··· DATA ROWS ···

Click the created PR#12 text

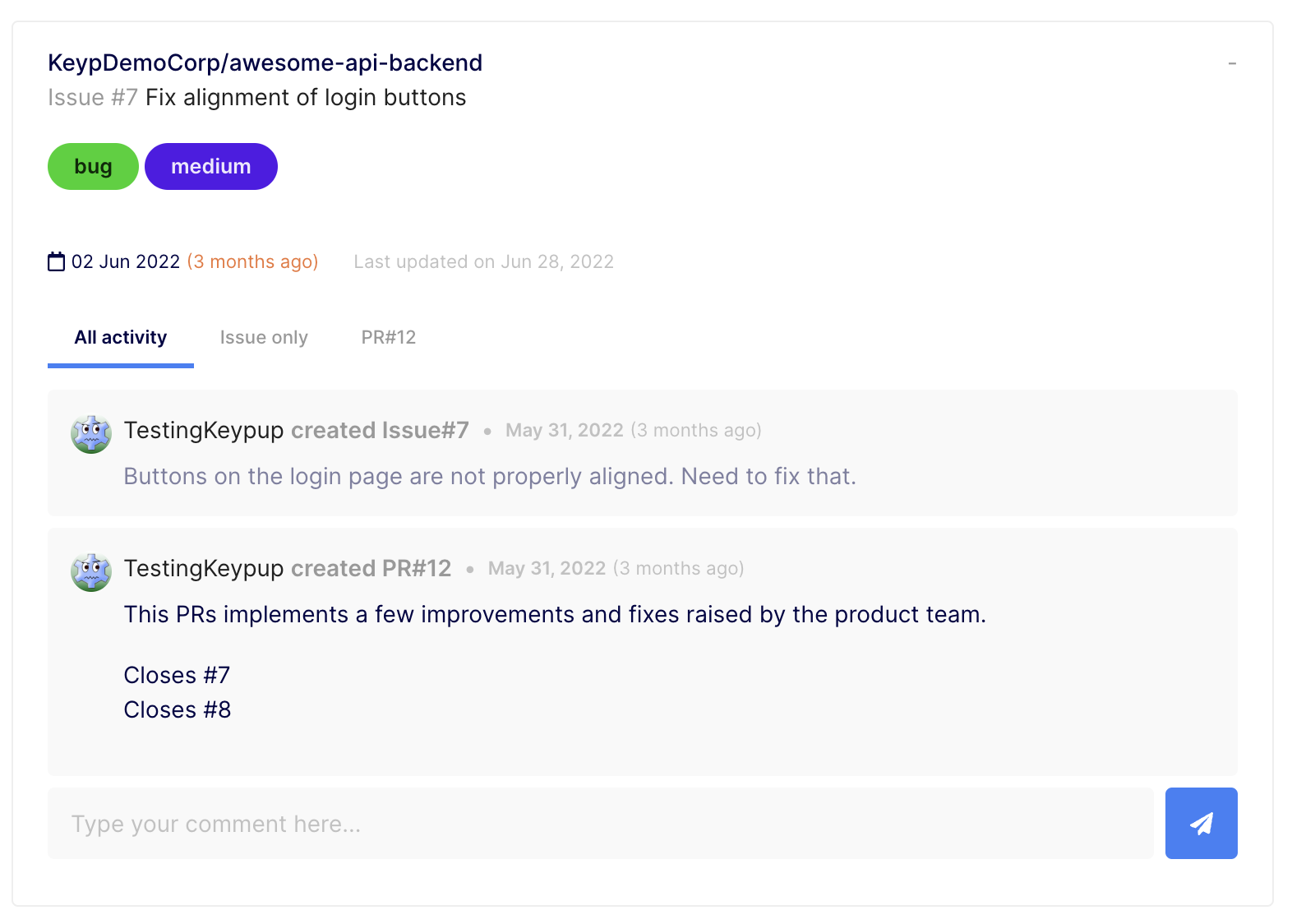pyautogui.click(x=371, y=569)
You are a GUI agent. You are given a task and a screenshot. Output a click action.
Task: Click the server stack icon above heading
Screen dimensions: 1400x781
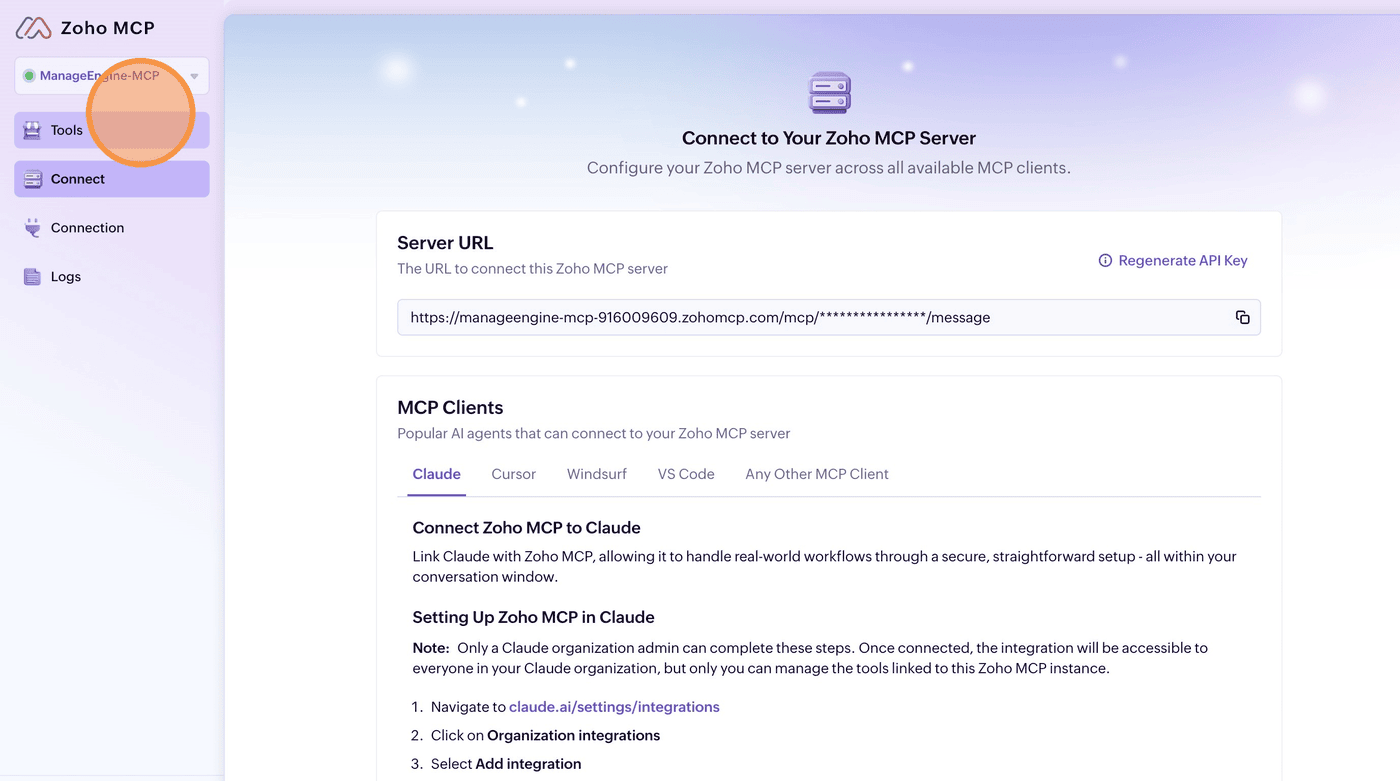click(x=829, y=93)
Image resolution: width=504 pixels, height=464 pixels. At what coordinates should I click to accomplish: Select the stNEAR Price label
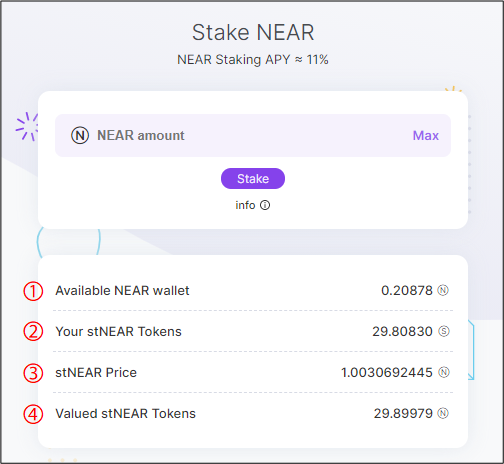(x=96, y=372)
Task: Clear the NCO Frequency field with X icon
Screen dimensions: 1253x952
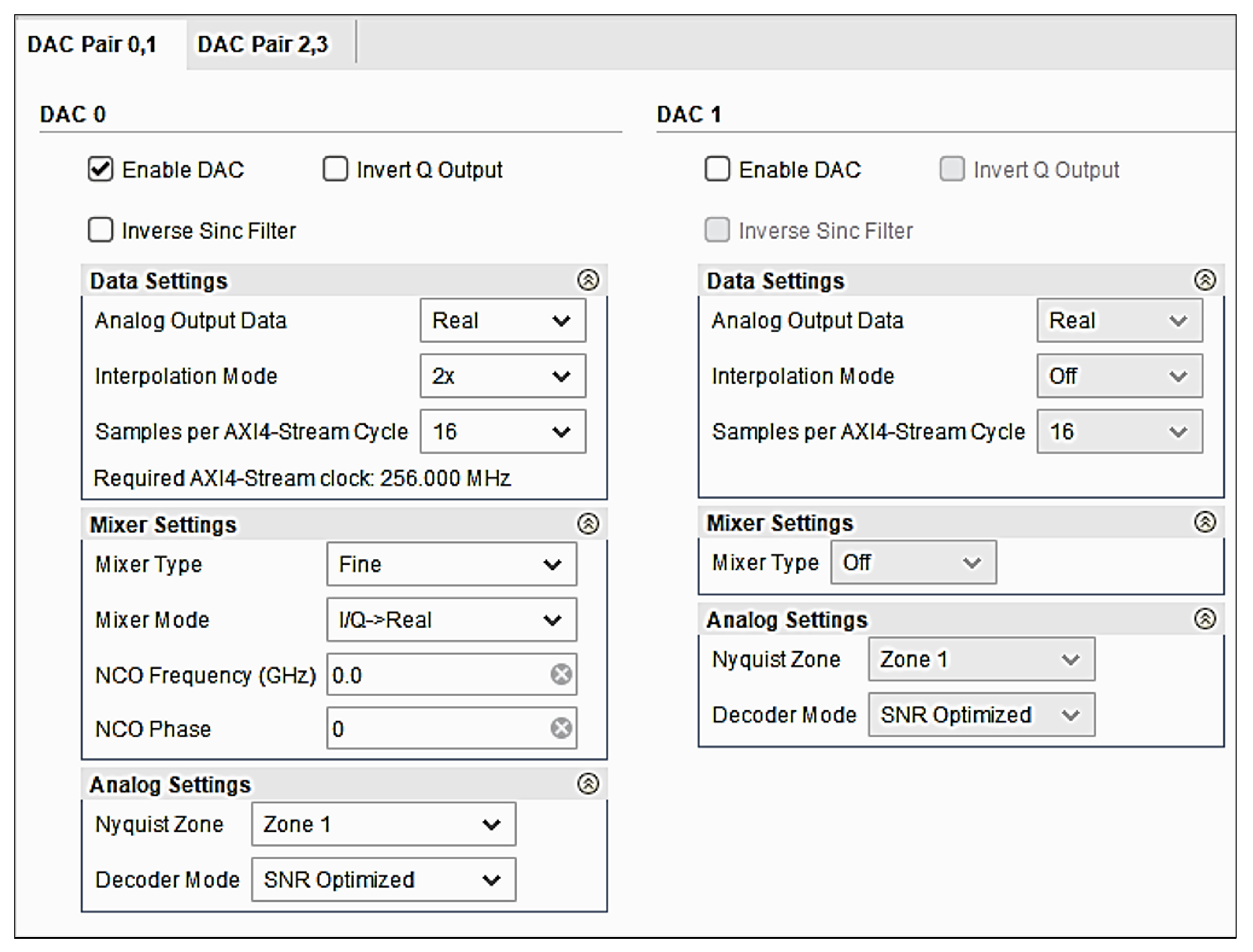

···

WHAT THE EXERCISE ASKS: Can you convert the listing above into a numbered list, skipping the blank lines and leaving out the pictures?

ANSWER TO THE EXERCISE:
1. Click the created PR#12 text
2. pyautogui.click(x=371, y=569)
3. You are a GUI agent. You are given a task and a screenshot. Output a click action.
4. Task: Click the server stack icon above heading
5. Screen dimensions: 1400x781
6. click(x=829, y=93)
7. Image resolution: width=504 pixels, height=464 pixels. At what coordinates should I click to accomplish: Select the stNEAR Price label
8. (x=96, y=372)
9. Task: Clear the NCO Frequency field with X icon
10. Screen dimensions: 1253x952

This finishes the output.